**TANTANGAN**
a – Tulis ulang bagian teks tentang Fildan mulai dari "FILDAN, Dangdut, dan" sampai dengan "kaca untuk menyaksikannya.", dengan mengganti "Baubau" menjadi "Wakatobi".
b – Lanjutkan artikel tentang penampilan Fildan di D-Academy 4 setelah kalimat terakhir yang tercantum.

#### TEKS UNTUK DIBACA ####

FILDAN, Dangdut, dan Etnografi Pemusik Sulawesi Tenggara

penampilan Fildan Rahayu

SUASANA riuh semerbak memenuhi ruangan Studi 5 Indosiar. Di atas panggung, tampil Fildan, kontestan acara D-Academy 4 dari Baubau, bersama sejumlah anak muda penari dari kelompok Stop Dance. Mungkin karena berasal dari kota yang sama, Baubau, mereka memiliki chemistry yang sama. Vokal dan gerak terpadu menimbulkan harmoni yang indah dipandang.

Beberapa hari lalu, Fildan menyanyikan lagu India berjudul Gerua. Gerakan tari dan vokalnya kerap disandingkan oleh para juri dengan Shahrukh Khan. Keesokan harinya, ia berduet dengan German Dmitreiv, violis berkebangsaan Rusia. Ia memainkan gitar dengan nada-nada tinggi yang menyayat perasaan. Ia begitu piawai memikat perhatian semua orang yang rela memelototi layar kaca untuk menyaksikannya.

#### KUTIPAN SUMBER ####

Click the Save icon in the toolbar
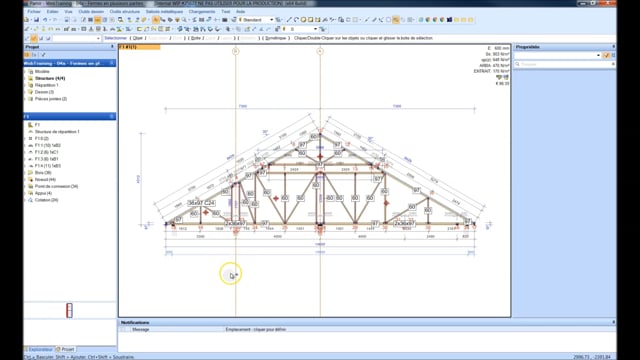The height and width of the screenshot is (360, 640). tap(36, 20)
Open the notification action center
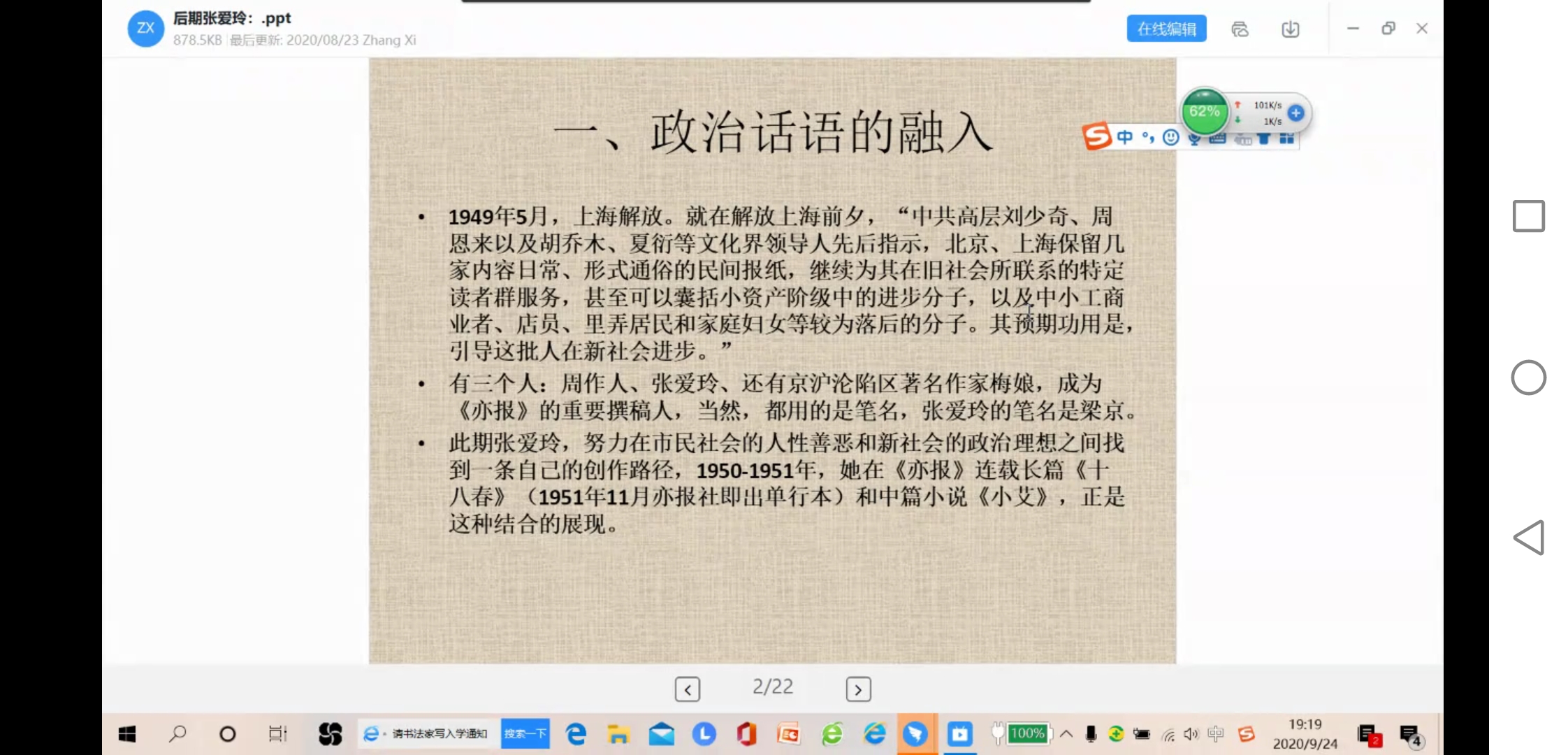The image size is (1568, 755). tap(1410, 735)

####

**TUGAS TERSELESAIKAN**
a –
FILDAN, Dangdut, dan Etnografi Pemusik Sulawesi Tenggara

penampilan Fildan Rahayu

SUASANA riuh semerbak memenuhi ruangan Studi 5 Indosiar. Di atas panggung, tampil Fildan, kontestan acara D-Academy 4 dari Wakatobi, bersama sejumlah anak muda penari dari kelompok Stop Dance. Mungkin karena berasal dari kota yang sama, Wakatobi, mereka memiliki chemistry yang sama. Vokal dan gerak terpadu menimbulkan harmoni yang indah dipandang.

Beberapa hari lalu, Fildan menyanyikan lagu India berjudul Gerua. Gerakan tari dan vokalnya kerap disandingkan oleh para juri dengan Shahrukh Khan. Keesokan harinya, ia berduet dengan German Dmitreiv, violis berkebangsaan Rusia. Ia memainkan gitar dengan nada-nada tinggi yang menyayat perasaan. Ia begitu piawai memikat perhatian semua orang yang rela memelototi layar kaca untuk menyaksikannya.

b –
Tak berhenti di situ, Fildan menyanyikan lagu Tana Wolio, lagu tradisional milik orang Buton. Bersama rekan-rekannya, dia juga menari Malulo jenis tarian muda-mudi yang sangat populer di Kendari, Sulawesi Tenggara. Semua gerak-geriknya menjadi bahan perbincangan di berbagai lokasi di Sulawesi Tenggara dan wilayah lainnya.

Di mata saya, ajang musik D-Academy tidak sama dengan ajang musik lainnya yang mengklaim lebih berkelas semisal Indonesian Idol. Di ajang Indonesian Idol, para kontestan adalah para penyanyi dan lulusan sekolah vokal bergengsi. Pesertanya ditempa sebagai generasi sekolahan yang memahami teknik vokal, baik teori maupun praktik.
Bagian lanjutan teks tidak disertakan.